Ref Volumes: 1604-1629

Author: Chris Kyle

Notes

  • 1. Norf. RO, Gt. Yarmouth par. reg.; Add. 34559, f. 35.
  • 2. Cal. Yarmouth Freemen, 49.
  • 3. Norf. RO, Y/C18/1, f. 99r-v.
  • 4. Ibid. ff. 100v-102, 110v.
  • 5. Ibid. Y/C19/5, f. 52.
  • 6. Norf. RO, Y/C2/12; Y/C18/4, ff. 67-76v. The 1608 charter turned members of the Forty-Eight into common cllrs.
  • 7. Norf. RO, Y/C19/5, f. 122v.
  • 8. Ibid. ff. 155, 258v; Y/C18/1. f. 110v.
  • 9. Ibid. Y/C18/1, ff. 102v, 107v, 112, 118.
  • 10. Ibid. ff. 102v-119.
  • 11. C212/22/20-1, 23.
  • 12. Norf.
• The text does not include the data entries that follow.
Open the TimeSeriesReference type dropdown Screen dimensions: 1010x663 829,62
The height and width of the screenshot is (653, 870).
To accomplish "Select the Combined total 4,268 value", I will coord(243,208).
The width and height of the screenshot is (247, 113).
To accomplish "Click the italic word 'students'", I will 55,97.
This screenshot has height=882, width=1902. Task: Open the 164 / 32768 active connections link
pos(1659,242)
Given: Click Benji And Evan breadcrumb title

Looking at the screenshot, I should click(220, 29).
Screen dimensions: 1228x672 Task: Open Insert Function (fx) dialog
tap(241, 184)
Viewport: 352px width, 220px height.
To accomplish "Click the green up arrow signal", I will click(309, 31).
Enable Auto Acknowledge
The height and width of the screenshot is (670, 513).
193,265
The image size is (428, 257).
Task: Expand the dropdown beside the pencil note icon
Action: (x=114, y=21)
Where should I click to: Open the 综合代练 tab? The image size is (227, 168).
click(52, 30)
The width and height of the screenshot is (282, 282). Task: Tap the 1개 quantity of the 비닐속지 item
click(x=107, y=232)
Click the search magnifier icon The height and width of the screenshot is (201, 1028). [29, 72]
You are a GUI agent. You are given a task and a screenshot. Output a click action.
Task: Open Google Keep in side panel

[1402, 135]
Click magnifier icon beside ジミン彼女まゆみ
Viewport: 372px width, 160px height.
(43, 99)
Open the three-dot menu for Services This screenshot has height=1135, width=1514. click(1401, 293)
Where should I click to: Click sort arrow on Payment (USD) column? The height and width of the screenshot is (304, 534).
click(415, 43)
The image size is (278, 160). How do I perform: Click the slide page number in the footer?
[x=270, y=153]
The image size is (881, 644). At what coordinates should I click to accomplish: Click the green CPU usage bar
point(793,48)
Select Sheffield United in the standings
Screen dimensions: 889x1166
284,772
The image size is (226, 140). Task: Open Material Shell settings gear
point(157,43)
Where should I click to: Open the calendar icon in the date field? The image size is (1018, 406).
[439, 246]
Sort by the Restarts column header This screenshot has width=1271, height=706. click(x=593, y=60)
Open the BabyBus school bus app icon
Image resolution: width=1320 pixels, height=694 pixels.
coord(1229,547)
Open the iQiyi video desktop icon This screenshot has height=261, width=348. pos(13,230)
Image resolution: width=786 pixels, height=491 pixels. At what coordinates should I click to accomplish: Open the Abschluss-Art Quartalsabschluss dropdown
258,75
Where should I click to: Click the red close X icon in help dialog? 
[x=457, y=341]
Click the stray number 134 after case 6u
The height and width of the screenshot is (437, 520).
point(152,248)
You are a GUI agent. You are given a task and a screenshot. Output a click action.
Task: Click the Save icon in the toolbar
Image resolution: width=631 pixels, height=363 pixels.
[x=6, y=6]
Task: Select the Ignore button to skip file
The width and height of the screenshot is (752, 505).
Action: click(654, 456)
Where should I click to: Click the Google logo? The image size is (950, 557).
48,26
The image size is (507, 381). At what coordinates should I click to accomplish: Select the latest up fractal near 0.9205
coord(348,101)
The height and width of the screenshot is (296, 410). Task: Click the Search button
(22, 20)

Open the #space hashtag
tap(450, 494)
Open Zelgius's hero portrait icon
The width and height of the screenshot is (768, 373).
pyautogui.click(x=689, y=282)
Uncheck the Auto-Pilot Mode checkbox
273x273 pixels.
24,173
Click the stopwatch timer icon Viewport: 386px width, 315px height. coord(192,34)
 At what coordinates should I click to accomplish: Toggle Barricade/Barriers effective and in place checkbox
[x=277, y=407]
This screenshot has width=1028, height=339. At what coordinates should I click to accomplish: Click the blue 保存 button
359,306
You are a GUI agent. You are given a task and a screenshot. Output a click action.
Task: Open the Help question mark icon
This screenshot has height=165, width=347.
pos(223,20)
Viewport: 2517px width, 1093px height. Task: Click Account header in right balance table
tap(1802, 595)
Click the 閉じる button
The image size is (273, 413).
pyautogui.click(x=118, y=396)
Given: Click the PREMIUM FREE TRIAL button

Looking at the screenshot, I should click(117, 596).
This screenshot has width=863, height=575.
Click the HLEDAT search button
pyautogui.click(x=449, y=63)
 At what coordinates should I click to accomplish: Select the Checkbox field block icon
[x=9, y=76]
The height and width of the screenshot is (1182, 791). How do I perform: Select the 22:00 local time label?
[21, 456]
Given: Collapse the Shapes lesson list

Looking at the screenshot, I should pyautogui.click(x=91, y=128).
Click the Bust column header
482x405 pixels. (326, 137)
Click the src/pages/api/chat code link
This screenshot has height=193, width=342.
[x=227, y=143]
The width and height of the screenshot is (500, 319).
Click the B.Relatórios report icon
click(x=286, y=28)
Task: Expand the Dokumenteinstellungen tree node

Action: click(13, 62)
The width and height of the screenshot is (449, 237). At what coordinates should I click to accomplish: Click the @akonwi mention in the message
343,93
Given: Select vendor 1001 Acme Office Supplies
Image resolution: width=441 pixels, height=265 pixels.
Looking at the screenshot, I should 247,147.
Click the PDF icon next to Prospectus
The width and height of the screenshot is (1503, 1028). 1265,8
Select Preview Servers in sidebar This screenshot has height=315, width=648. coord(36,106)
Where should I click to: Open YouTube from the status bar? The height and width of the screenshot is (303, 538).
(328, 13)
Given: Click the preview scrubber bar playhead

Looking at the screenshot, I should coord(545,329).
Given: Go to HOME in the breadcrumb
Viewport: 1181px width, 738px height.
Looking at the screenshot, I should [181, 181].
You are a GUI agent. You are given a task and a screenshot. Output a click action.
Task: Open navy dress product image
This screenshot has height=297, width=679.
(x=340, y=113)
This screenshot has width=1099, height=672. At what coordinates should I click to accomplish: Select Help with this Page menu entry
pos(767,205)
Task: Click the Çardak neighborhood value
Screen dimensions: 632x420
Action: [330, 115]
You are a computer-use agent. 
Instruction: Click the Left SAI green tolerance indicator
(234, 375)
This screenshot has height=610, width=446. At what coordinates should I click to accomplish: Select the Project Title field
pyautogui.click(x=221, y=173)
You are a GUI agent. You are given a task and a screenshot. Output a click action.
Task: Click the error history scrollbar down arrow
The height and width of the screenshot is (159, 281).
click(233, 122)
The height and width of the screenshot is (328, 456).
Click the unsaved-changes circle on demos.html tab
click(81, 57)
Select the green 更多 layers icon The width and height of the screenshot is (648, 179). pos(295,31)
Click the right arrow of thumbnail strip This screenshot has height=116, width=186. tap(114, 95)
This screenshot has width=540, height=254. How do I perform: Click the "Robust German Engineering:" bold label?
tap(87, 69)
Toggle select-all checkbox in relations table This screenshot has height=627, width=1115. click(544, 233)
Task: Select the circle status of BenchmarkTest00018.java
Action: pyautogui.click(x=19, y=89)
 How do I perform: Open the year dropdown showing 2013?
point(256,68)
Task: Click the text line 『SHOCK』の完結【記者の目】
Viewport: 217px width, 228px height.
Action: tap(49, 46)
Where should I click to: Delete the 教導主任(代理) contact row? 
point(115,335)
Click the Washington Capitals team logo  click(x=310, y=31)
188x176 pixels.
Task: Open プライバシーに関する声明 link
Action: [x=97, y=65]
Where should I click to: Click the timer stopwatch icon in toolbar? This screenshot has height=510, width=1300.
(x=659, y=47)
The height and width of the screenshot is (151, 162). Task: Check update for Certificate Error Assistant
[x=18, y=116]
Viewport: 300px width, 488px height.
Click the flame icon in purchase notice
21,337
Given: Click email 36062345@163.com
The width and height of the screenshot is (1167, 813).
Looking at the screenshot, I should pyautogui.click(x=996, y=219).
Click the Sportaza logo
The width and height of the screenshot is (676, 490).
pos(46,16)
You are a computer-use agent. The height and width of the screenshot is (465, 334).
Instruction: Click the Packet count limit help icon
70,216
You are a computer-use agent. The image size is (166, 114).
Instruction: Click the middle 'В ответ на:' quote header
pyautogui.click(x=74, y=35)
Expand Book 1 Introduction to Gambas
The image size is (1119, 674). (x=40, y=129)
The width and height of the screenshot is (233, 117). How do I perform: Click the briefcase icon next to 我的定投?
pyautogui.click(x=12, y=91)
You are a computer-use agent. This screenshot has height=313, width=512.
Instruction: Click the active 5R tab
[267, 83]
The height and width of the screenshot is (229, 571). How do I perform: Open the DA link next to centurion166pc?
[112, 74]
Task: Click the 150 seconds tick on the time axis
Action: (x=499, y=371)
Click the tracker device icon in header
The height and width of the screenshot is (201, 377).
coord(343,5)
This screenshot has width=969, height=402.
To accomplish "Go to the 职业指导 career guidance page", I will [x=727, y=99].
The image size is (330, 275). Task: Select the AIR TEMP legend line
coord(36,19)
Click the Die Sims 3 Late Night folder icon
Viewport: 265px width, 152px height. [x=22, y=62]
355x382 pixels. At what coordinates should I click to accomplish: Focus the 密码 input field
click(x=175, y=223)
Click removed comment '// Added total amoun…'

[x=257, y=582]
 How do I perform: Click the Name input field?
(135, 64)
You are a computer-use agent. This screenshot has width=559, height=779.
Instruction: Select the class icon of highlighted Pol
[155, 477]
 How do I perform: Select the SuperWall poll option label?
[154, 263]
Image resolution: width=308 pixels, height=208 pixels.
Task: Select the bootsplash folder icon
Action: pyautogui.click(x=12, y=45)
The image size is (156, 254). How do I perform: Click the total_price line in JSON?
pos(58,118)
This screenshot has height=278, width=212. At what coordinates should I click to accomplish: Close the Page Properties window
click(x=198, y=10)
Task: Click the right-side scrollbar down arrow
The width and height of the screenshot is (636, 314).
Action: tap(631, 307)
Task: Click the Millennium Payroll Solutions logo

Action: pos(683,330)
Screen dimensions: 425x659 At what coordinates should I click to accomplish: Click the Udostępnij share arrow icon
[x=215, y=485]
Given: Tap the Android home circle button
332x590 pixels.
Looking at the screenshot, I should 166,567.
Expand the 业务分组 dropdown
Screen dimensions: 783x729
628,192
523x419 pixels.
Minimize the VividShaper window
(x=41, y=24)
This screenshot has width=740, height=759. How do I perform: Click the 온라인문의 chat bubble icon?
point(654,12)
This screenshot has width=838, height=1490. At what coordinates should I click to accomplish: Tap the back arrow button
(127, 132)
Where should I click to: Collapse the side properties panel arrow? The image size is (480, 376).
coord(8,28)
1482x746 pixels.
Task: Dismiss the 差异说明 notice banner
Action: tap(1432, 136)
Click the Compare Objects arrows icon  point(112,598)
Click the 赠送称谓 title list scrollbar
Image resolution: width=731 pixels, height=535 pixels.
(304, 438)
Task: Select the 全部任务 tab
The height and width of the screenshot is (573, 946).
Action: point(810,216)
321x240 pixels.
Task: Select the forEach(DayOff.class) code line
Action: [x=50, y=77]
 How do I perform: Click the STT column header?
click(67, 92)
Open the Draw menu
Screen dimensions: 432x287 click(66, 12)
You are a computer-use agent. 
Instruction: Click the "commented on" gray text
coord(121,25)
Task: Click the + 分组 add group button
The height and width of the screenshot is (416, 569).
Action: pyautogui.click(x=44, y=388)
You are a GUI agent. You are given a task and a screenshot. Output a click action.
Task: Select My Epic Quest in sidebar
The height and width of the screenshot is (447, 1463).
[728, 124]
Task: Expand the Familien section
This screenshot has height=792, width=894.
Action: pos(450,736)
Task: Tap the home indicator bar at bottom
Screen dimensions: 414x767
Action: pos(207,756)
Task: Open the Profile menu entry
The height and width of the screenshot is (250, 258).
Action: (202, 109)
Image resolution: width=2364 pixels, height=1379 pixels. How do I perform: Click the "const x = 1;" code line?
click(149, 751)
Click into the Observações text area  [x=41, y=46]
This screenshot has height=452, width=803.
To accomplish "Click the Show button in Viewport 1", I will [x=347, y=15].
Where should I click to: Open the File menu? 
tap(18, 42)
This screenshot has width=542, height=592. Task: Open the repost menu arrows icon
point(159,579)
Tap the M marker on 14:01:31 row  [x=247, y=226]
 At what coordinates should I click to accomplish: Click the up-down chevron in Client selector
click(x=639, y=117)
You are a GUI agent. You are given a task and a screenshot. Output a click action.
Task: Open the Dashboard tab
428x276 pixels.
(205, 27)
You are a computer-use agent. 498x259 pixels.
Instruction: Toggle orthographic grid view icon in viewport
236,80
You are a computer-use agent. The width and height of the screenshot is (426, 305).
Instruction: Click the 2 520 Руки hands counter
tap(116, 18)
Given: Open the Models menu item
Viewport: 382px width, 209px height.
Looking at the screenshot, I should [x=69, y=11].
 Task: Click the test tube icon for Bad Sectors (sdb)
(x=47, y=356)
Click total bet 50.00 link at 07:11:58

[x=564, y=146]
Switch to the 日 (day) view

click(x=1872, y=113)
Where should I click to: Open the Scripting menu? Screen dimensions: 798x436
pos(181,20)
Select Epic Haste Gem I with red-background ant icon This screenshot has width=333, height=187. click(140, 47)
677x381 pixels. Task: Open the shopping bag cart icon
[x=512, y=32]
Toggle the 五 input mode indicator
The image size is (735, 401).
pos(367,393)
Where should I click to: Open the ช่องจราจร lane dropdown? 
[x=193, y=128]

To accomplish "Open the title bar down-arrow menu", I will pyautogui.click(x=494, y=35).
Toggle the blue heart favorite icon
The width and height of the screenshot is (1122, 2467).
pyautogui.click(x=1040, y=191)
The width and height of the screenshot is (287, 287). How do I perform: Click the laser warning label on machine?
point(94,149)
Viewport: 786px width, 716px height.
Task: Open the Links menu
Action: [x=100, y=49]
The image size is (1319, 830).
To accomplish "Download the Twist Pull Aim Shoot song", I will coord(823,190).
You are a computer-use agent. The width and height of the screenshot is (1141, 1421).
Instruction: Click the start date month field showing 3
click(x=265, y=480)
RO, Y/C19/6, f. 55.
  • 13. C181/4, f. 50.
  • 14. A. and O. i. 623, 641, 972, 1089, 1240; ii. 40, 305.
  • 15. Ibid. i. 497.
  • 16. Norf. RO, Y/C19/5, f. 139.
  • 17. Ibid. f. 211v.
  • 18. Ibid. f. 230.
  • 19. Ibid. f. 234.
  • 20. CJ, i. 531a, 611b.
  • 21. Norf. RO, Y/C19/5, f. 244.
  • 22. Ibid. f. 248.
  • 23. Ibid. f. 331.
  • 24. Ibid. Y/C19/6, f. 269.
  • 25. H. Swinden, Hist. Gt. Yarmouth, 229-31; F. Blomefield, Hist. Norf. xi. 351.
  • 26. J.B. Whitehead, Hist. Gt. Yarmouth G.S. 32.
  • 27. PROB 11/218, f. 296.
  • 28. Gt. Yarmouth par. reg.; Y/C39/2, unfol.